§ What is expected:
Reproduce exactly the lines below, starting at the line that contains "You are a GUI" and ending with the last line of the records, both included; leave out any pictures.

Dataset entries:
══════════════════════════════

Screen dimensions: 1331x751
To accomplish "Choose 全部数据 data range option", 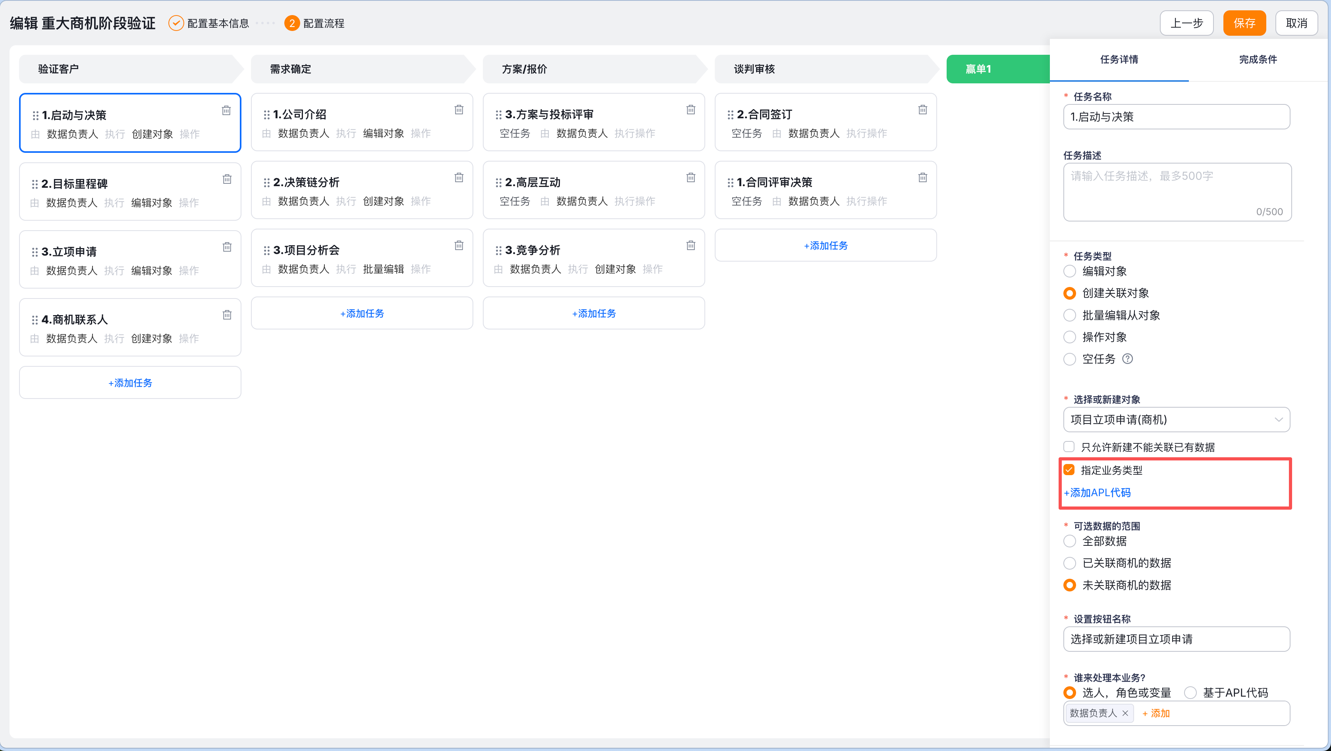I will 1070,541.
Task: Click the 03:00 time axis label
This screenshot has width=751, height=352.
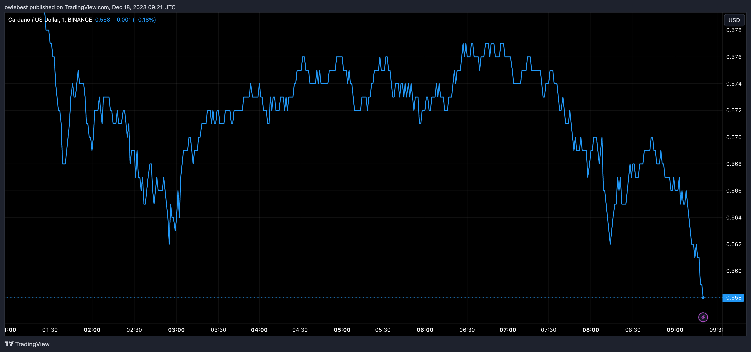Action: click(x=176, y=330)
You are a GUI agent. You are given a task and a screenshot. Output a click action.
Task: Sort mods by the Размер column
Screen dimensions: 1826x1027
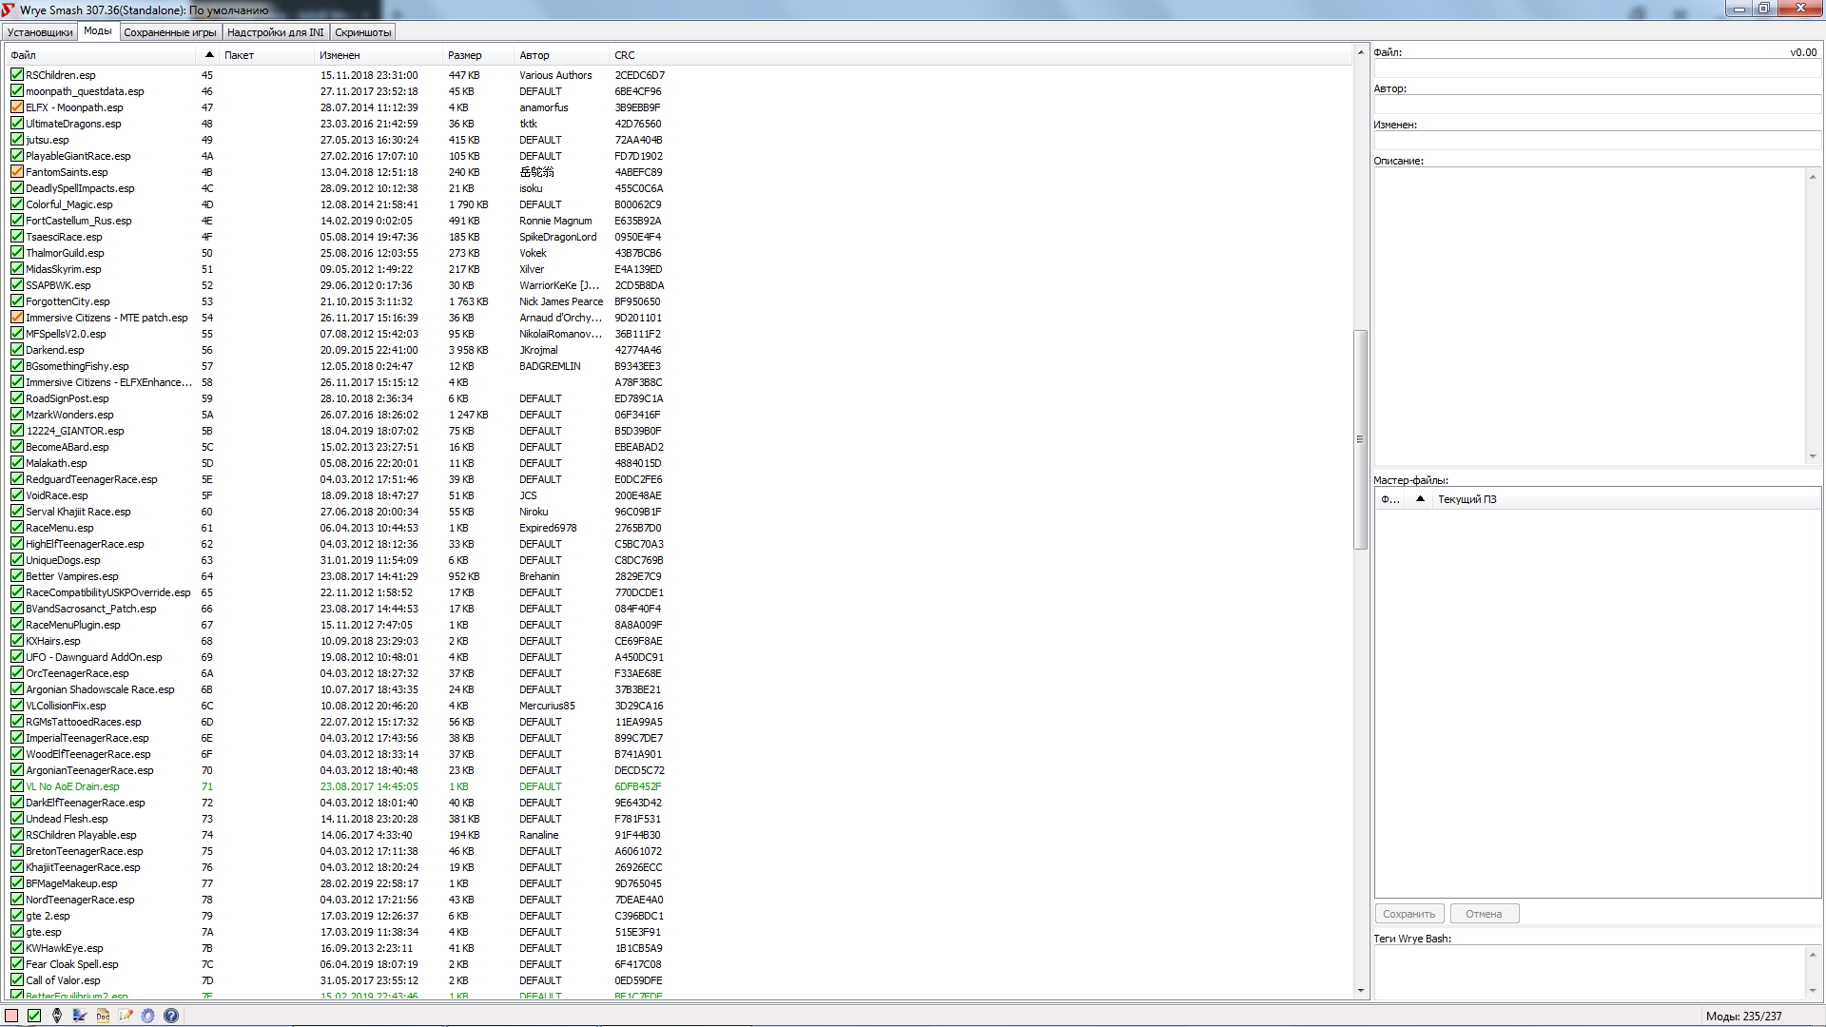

══════════════════════════════

§ Response box:
You are a GUI agent. You are given a task and a screenshot. Output a click action.
Task: Sort mods by the Размер column
Screen dimensions: 1826x1027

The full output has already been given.